Others have already done what strikes me as a reasonable job of answering your first question, so I'm going to concentrate on your second question. Here's a rough idea of one way to structure a CPU.

This is assuming a CPU on the general order of an x86, where many operations specify a source and a destination register, where the source field really specifies both a source and a destination. That is, you take the specified source and destination registers as inputs, modify them as specified in the instruction, and deposit the result in the specified destination.
So in this picture, I haven't tried to show the instruction decoder, just the three primary fields: the source, destination, and op-code fields. The source and destination fields each choose a register to read from, and feed into all the functional units. The op-code field then chooses which of those results to keep. The destination field is also fed to a demultiplexer to choose which register to write the result to.

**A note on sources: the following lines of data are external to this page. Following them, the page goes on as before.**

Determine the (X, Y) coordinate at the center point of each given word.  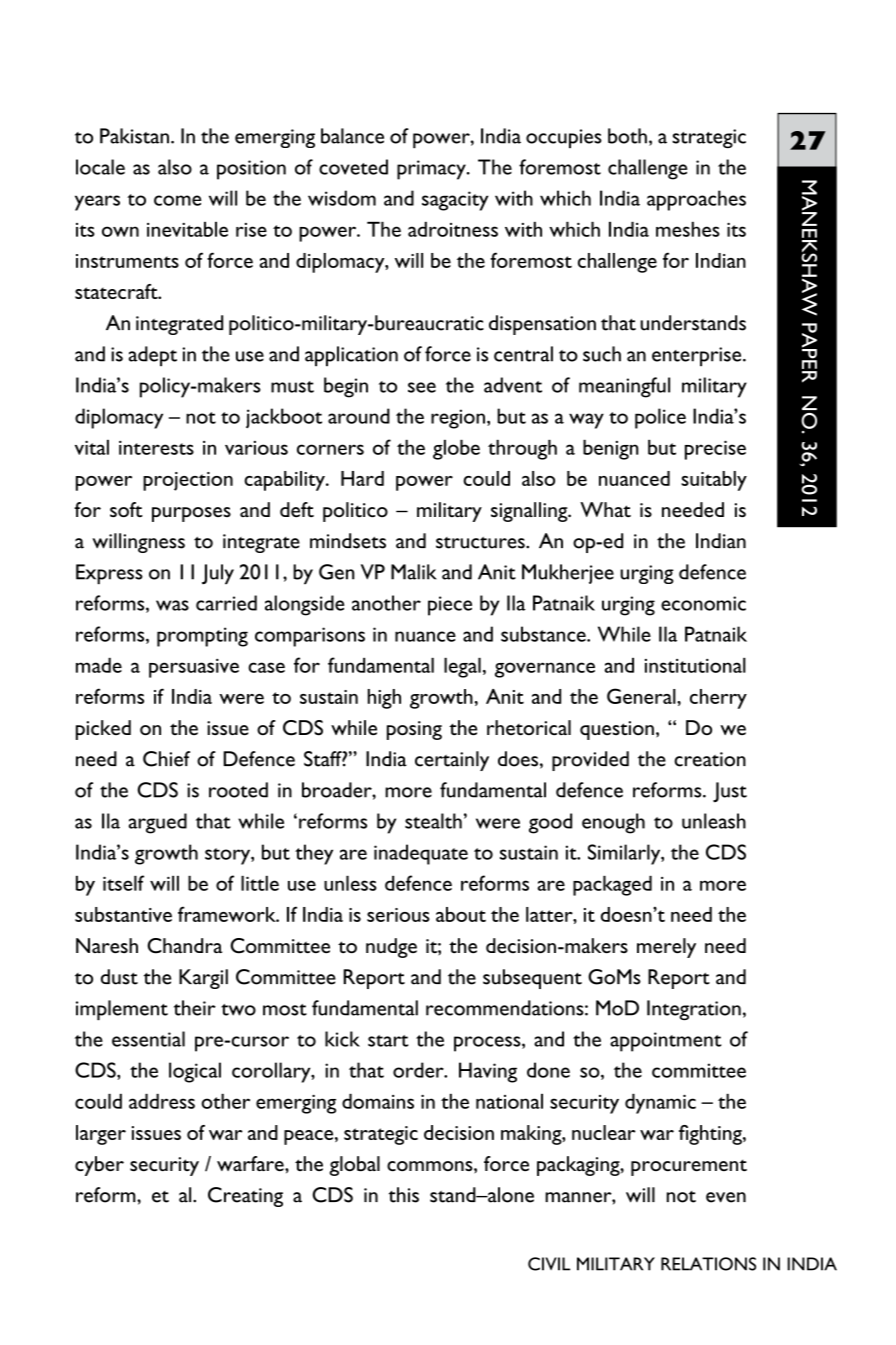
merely (666, 948)
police (660, 418)
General (642, 696)
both (627, 136)
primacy (432, 170)
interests (156, 447)
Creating (245, 1197)
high (384, 699)
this (404, 1195)
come (177, 200)
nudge (391, 948)
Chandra (184, 946)
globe (456, 450)
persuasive (194, 668)
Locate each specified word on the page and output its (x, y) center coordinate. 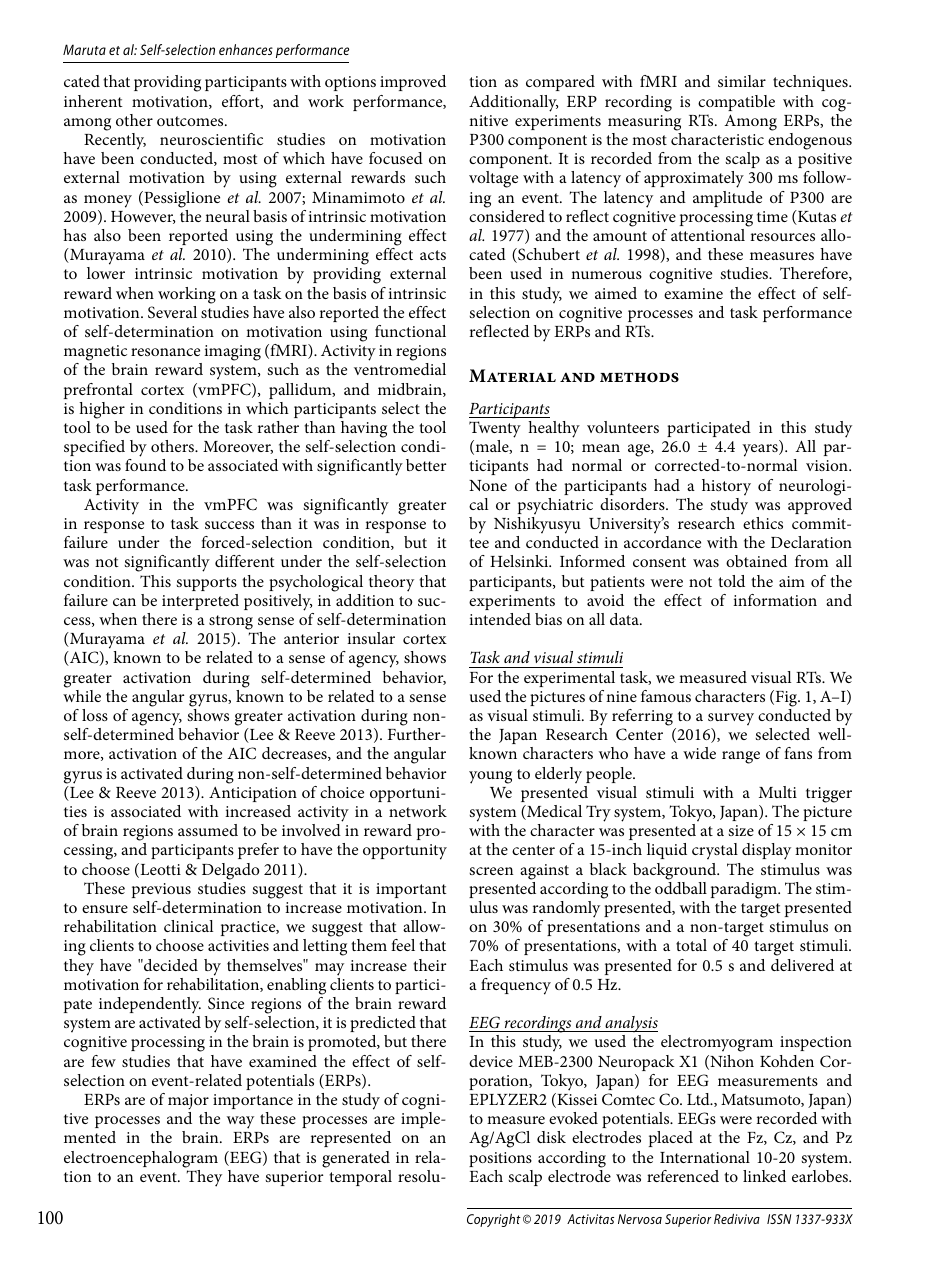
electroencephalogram (141, 1159)
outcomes (191, 121)
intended (500, 619)
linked (764, 1176)
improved (413, 83)
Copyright (494, 1220)
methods (639, 377)
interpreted (200, 602)
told (731, 581)
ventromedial (400, 369)
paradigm (745, 890)
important (411, 890)
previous (161, 890)
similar (742, 81)
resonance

For a CPU that has separate fields for source 1, source 2, and destination, the destination field would connect to the demultiplexer, and the source 1 and source 2 fields would connect to the first two multiplexers.
Side note: the technique of feeding the operands to all the execution units and using a multiplexer to choose which of those to keep is used primarily in relatively small CPUs, at least in my experience. For a couple of examples, this is used in both the 6502 and (at least some versions of) the Xilinx Picoblaze.
For "larger" CPUs, you could use a demux connected to the op-code field, feeding an enable line for each execution unit. In this case, you could use pull-downs on the outputs, and wire-or the results.
Of course, a modern high-end CPU has a considerably more complex structure. In particular, with multiple instructions executing concurrently, your results will normally be written to a large bank of rename registers, with a separate demux for each execution unit1, so in one cycle you might do an addition that deposits its result in one register and also a multiplication that deposits its result in a different register.
Oh, and of course, this is only showing a subset of the real instructions. In a real CPU, you'd typically have a fair number more. Likewise you might easily have more than 8 registers. This doesn't really affect the structure though, just the widths of the mux/demuxers.
1. Well, since those wide muxes and demuxes can be fairly expensive, you typically don't actually have a separate demux for each execution unit. Rather, you might have, say, half a dozen or so groups of execution units, each with a demux to choose its destination, allowing up to six instructions to execute in parallel.